» Tekst ter analyse
════════

De rechtbank zal op grond van artikel 8:55, tiende lid, van de Awb beslissen op de verzoeken van belanghebbenden om de hoogte van de dwangsom(men) vast te stellen. Gelet op de door partijen ingenomen standpunten kan een nader onderzoek redelijkerwijs niet bijdragen aan de beoordeling van de verzoeken. Verder is gelegenheid geboden om op een zitting te worden gehoord.
Dwangsom
Met betrekking tot het niet tijdig beslissen op de bezwaren tegen de aanslagen IB/PVV 2017 tot en met 2020 zijn geen dwangsommen verschuldigd, nu die bezwaren kennelijk niet-ontvankelijk zijn. De wet bepaalt dat in dat geval geen dwangsom verschuldigd is [2] .

════════

» Opgesomde vermeldingen
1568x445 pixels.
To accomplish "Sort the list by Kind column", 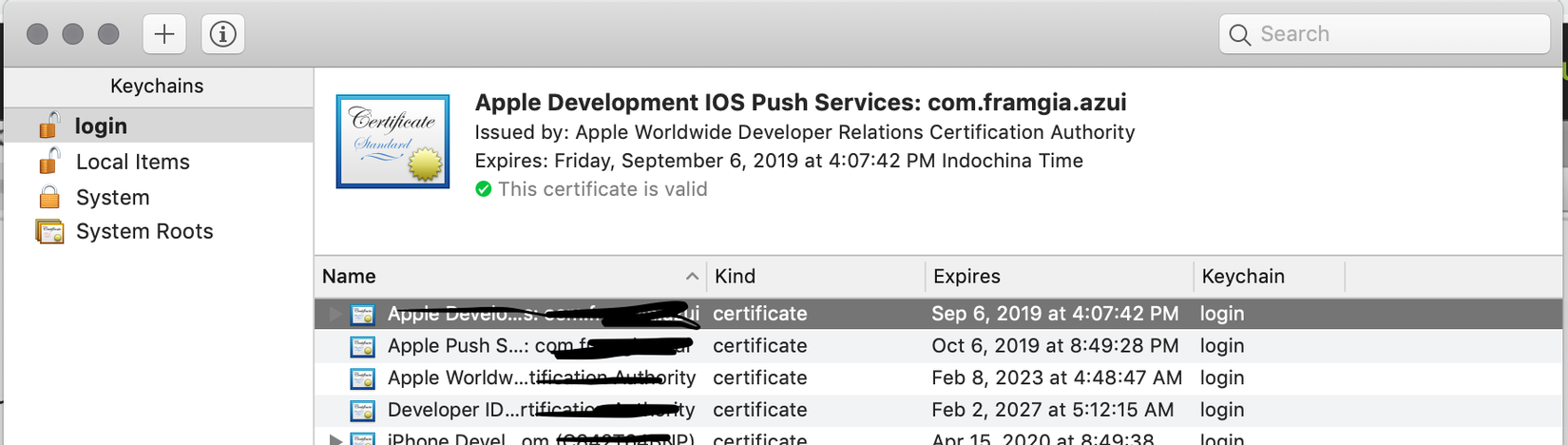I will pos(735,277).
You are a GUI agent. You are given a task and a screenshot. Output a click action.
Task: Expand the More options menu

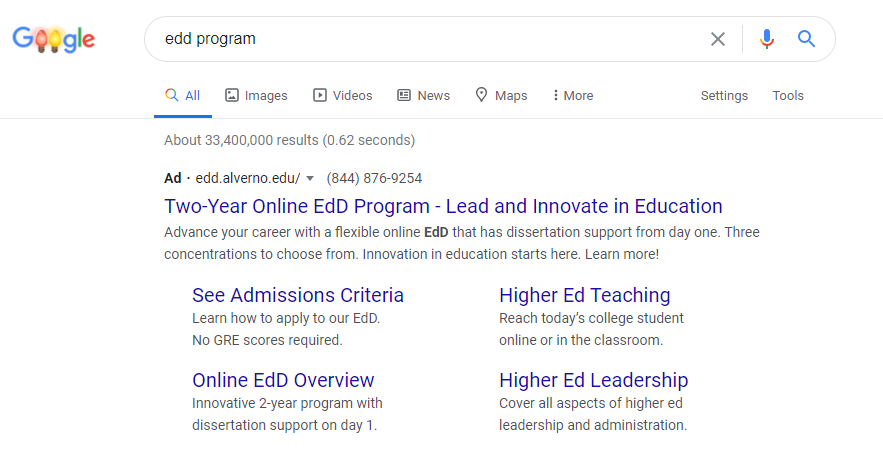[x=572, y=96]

════════

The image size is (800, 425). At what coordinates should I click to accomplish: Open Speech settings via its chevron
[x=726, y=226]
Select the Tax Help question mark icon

════════

» Wat wordt gevraagd
a - Vat in de tekst over de dwangsommen de alinea die begint met "De rechtbank zal op grond van" korter samen en behoud de belangrijkste feiten.
b - Waarom zijn volgens de tekst over de dwangsommen geen dwangsommen verschuldigd voor het niet tijdig beslissen op de bezwaren tegen de aanslagen IB/PVV 2017 tot en met 2020?
c - Kopieer uit de tekst over de dwangsommen letterlijk het gedeelte dat opent met de woorden "De rechtbank zal" en afsluit met "verschuldigd is [2] .".

» Antwoorden opdrachten
a - De rechtbank beslist op grond van artikel 8:55, tiende lid, van de Awb over de verzoeken van belanghebbenden om de hoogte van de dwangsom(men) vast te stellen. Gezien de standpunten van partijen kan nader onderzoek redelijkerwijs niet bijdragen aan de beoordeling. Er is gelegenheid geboden om op een zitting te worden gehoord.

b - Omdat die bezwaren kennelijk niet-ontvankelijk zijn.

c -
De rechtbank zal op grond van artikel 8:55, tiende lid, van de Awb beslissen op de verzoeken van belanghebbenden om de hoogte van de dwangsom(men) vast te stellen. Gelet op de door partijen ingenomen standpunten kan een nader onderzoek redelijkerwijs niet bijdragen aan de beoordeling van de verzoeken. Verder is gelegenheid geboden om op een zitting te worden gehoord.
Dwangsom
Met betrekking tot het niet tijdig beslissen op de bezwaren tegen de aanslagen IB/PVV 2017 tot en met 2020 zijn geen dwangsommen verschuldigd, nu die bezwaren kennelijk niet-ontvankelijk zijn. De wet bepaalt dat in dat geval geen dwangsom verschuldigd is [2] .